# The cat is out of the bag



## ThomasK

I did not know the expression in English, but it is quite different from Dutch: "De aap komt uit de mouw" [The ape comes out of the sleeve" literally]. 

How about the version in your language?


----------



## Yendred

In French, in the sense of something which was a secret but is not any more because it was revealed, we would say:
_vendre la mèche _(literally _to sell the fuse_) = to let the cat out of the bag
_on a vendu la mèche _(literally _the fuse was sold_) = the cat is out of the bag

The idea is that the fuse (_mèche_) of an explosive issue is given away (_vendue_) before it might have exploded and create surprise and/or damages.


----------



## Penyafort

In Spanish, I'd say:

*Se ha descubierto el pastel* (Lit., the cake has been uncovered)​​In Catalan:
​*S'ha descobert el marro* [səðəsku'βεɾtəɫ'maru] (Lit., the dregs/muddle has been uncovered/discovered)​​Or, probably as a calque from the Spanish above:

*S'ha descobert el pastís* [səðəsku'βεɾtəɫpəs'tis] (Lit., the cake has been uncovered)​


----------



## ThomasK

In Dutch the fact is not that explosive. 

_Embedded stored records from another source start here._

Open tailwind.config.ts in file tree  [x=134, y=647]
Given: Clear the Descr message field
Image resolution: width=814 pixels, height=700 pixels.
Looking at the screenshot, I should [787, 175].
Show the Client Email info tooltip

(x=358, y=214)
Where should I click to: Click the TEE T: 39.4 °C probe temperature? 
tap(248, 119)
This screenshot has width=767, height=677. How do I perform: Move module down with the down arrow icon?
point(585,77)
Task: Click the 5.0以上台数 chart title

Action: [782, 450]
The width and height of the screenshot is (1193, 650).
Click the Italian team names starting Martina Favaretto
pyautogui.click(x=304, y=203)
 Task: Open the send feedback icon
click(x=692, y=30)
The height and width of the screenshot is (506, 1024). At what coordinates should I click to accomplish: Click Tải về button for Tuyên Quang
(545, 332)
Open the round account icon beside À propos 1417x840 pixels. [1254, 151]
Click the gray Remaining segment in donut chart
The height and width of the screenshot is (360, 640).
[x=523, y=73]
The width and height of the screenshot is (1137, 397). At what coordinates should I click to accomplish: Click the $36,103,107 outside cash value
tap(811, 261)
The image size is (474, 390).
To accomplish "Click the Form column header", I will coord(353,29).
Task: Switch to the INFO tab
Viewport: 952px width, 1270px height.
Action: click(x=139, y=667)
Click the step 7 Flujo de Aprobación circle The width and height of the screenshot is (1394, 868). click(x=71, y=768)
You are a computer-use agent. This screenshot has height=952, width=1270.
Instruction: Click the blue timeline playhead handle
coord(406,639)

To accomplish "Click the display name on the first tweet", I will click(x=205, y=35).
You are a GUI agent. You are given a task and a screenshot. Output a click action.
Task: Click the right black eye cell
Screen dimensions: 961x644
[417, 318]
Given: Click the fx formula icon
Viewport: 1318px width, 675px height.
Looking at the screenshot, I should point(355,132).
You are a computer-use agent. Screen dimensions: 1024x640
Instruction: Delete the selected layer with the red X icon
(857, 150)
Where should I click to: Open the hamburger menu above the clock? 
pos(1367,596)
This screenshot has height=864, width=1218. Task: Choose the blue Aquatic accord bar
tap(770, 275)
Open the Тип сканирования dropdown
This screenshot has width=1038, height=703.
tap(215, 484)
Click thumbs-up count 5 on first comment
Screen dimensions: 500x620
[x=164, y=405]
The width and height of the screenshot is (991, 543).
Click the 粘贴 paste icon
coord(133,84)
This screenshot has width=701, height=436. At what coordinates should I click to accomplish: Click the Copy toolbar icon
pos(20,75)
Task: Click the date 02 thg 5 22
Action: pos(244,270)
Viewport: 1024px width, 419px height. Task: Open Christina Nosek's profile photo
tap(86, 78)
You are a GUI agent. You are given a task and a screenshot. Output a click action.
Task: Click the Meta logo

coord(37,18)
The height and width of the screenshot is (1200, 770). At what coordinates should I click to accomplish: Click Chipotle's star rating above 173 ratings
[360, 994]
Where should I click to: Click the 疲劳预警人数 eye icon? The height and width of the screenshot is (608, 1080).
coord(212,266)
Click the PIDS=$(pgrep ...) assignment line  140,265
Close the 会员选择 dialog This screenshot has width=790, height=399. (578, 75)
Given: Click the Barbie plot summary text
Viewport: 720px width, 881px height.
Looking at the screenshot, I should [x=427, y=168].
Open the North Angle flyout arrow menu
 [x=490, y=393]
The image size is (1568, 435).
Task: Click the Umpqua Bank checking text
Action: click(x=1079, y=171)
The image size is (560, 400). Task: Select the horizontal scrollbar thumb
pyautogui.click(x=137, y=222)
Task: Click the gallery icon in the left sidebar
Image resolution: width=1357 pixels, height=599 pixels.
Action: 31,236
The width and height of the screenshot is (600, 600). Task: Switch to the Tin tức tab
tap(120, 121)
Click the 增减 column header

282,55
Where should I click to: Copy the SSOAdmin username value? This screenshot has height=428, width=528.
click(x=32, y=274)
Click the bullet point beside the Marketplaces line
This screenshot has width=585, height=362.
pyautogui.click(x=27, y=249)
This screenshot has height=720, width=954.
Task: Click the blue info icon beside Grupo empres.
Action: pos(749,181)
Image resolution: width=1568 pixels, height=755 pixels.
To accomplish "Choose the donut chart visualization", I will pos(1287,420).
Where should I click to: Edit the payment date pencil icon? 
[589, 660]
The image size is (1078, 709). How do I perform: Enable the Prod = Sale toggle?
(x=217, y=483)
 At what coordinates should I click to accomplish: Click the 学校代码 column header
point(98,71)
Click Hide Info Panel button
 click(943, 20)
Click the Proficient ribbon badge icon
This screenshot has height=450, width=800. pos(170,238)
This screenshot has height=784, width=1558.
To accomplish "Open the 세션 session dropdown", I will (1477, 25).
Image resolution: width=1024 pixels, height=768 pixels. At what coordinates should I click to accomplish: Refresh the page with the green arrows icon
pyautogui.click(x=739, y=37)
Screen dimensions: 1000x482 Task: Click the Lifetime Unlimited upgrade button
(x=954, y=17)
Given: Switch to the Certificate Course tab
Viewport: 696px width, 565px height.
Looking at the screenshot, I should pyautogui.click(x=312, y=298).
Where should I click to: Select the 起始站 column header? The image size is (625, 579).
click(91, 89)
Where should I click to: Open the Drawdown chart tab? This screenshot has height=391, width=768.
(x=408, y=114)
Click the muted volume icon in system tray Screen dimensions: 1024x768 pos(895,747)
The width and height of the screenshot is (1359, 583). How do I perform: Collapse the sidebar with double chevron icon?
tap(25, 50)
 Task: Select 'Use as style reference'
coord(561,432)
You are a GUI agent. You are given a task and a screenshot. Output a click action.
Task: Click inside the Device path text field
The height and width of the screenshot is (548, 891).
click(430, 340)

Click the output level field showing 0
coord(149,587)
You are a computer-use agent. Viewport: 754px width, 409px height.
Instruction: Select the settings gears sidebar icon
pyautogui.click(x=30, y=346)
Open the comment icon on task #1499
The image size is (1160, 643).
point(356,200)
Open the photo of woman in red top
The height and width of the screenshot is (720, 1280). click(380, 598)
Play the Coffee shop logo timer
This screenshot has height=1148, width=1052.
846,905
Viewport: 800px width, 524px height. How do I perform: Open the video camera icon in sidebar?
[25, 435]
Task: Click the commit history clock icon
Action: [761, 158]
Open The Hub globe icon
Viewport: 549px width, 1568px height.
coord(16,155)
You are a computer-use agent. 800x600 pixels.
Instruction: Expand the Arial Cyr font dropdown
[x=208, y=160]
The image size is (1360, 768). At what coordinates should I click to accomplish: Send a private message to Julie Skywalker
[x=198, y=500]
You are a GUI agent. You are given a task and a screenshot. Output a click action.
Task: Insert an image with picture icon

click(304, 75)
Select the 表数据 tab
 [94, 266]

I notice that the metaphors are quite different. Might the meanings be a little different? 
- Dutch: finally everything becomes clear
- French: explosive discovery of the truth (with risks)
- Spanish/... : mud and cake have a different connotation ; is the truth ugly perhaps, or does the truth taste good??? ;-)


----------



## Yendred

ThomasK said:


> French: explosive discovery of the truth (with risks)



The idea is the secret was explosive because of the surprise it would have created, but the surprise is not necessarily negative. See the following examples:

_Je voulais faire une surprise à ma copine pour son anniversaire et l'inviter au restaurant, mais sa mère a vendu la mèche._
(I wanted to surprise my girlfriend for her birthday and invite her to the restaurant, but her mother let the cat out of the bag)

_Les terroristes voulaient commettre un attentat mais leurs complices ont vendu la mèche, et ils ont été arrêtés avant._
(The terrorists wanted to carry out an attack but their accomplices let the cat out of the bag, and they were arrested before they did)

I don't know if the English expression suits in both cases.


----------



## Awwal12

Curiosly, in Russian "a tomcat in the bag/sack" (кот в мешке, "kót v meshké") means something of unknown qualities, but the expression about letting the cat out of the bag is absent.

However, there is an expression "you cannot hide an awl in a sack" (шила в мешке не утаишь, "shíla v meshké ne utaísh" - about something which cannot be hidden for long), and a related "the awl has come out of the sack" (when everything is revealed, just as expected).

Still there is no FULL proverbial equivalent for "the cat is out of the bag" in Russian. Some authors (and especially translators) simply translate the English expression, but it isn't proper Russian anyway.


----------



## Yendred

Awwal12 said:


> Still there is no FULL proverbial equivalent for "the cat is out of the bag" in Russian



My dictionary suggests "раскрыть тайну" but it seems this literally means "_unravel the mystery_".


----------



## Circunflejo

ThomasK said:


> does the truth taste good???



The origin of _se ha descubierto el pastel_ is said to date back to times in which the cake makers (sometimes) didn't insert as much filling as anounced (or any at all) so clients asked them to cut the cake to discover if it had the anounced filling.


----------



## ThomasK

Very interesting note on the background!


----------



## ThomasK

Italian: (act., causative) "far uscire il gatto del sacco", just the same as in the other Romanic languages...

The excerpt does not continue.